First, in order to get the latest version of Faiss you have to upgrade Python to 3.10 since it’s automatically set to 3.7

 !wget https://github.com/korakot/kora/releases/download/v0.10/py310.sh
!bash ./py310.sh -b -f -p /usr/local
!python -m ipykernel install --name "py310" --user

Then you’ll want to install mini-conda so that you can use install faiss using conda.

################################################################################
# INSTALL CONDA ON GOOGLE COLAB
################################################################################
! wget https://repo.anaconda.com/miniconda/Miniconda3-py310_23.3.1-0-Linux-x86_64.sh
! chmod +x Miniconda3-py310_23.3.1-0-Linux-x86_64.sh
! bash ./Miniconda3-py310_23.3.1-0-Linux-x86_64.sh -b -f -p /usr/local
import sys
sys.path.append('/usr/local/lib/python3.10/site-packages/')

Install using conda-forge

!conda install -c conda-forge faiss-gpu -y

Then clone the repo in colab

!git clone https://github.com/abertsch72/unlimiformer.git

Install the requirements. (In this instance some of these aren’t required but I liked to have them just in case)

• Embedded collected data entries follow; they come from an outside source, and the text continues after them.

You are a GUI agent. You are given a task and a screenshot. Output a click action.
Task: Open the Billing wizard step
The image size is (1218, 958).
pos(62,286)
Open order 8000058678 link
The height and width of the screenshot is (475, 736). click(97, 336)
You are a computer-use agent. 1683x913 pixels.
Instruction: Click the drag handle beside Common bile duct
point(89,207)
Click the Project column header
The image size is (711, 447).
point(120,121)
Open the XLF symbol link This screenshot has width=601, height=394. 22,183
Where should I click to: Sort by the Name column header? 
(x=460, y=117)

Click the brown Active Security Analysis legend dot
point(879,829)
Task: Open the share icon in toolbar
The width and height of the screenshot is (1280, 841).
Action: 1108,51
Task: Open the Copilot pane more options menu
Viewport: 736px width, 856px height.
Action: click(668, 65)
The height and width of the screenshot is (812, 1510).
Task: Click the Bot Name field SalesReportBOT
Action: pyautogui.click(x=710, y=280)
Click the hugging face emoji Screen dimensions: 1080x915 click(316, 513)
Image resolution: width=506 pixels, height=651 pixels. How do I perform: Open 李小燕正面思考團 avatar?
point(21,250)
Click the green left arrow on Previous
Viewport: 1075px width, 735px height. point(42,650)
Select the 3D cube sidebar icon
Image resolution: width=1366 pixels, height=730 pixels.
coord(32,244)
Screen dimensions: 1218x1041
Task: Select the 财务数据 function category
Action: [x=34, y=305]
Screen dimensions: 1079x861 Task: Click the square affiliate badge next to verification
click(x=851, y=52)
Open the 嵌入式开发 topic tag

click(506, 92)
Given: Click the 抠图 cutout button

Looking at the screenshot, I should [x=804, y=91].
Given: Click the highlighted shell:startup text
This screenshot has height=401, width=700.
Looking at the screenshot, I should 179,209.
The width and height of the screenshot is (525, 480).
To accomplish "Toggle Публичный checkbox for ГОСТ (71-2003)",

%pip install -r requirements.txt
%pip install -q -U bitsandbytes
%pip install -q -U git+https://github.com/huggingface/transformers.git
%pip install -q -U git+https://github.com/huggingface/peft.git
%pip install -q -U git+https://github.com/huggingface/accelerate.git
%pip install -q datasets
%pip install tensorrt

Cd into the src folder in Unlimiformer

%cd /content/unlimiformer/src

Then you should be good to run the script! Just be sure that the --index_devices and --datastore_device are set correctly. In my case I set them to 0

!python run_generation.py --model_type llama --model_name_or_path stabilityai/StableBeluga-13B \
    --prefix "### System:\n You are a helpful assistant. Answer with detailed responses according to the entire instruction or question. \n### User:\n\n [INST] Summarize the following book: " \
    --prompt example_inputs/harry_potter_full.txt \
    --suffix " ### Assistant" --test_unlimiformer --fp16 --length 200 --layer_begin 22 \
    --index_devices 0 --datastore_device 0

This worked pretty well after I set the --layer_begin to 22 (a little over half the number of layers in the model). Here’s the summary:

Harry Potter is a young boy who discovers he is a wizard, invited to attend the Hogwarts School of Witchcraft and Wizardry. He embarks on an adventure with his friends Ronald Weasley and Hermione Granger to face various challenges and enemies such as Voldemort and Lord Voldemort's supporters. Their journey involves discovering their true identities, unraveling mysteries, and learning valuable lessons about friendship, courage, and the fight against evil.</s>

Thanks again for all the hard work you and your team did @urialon I’m pretty hyped about this!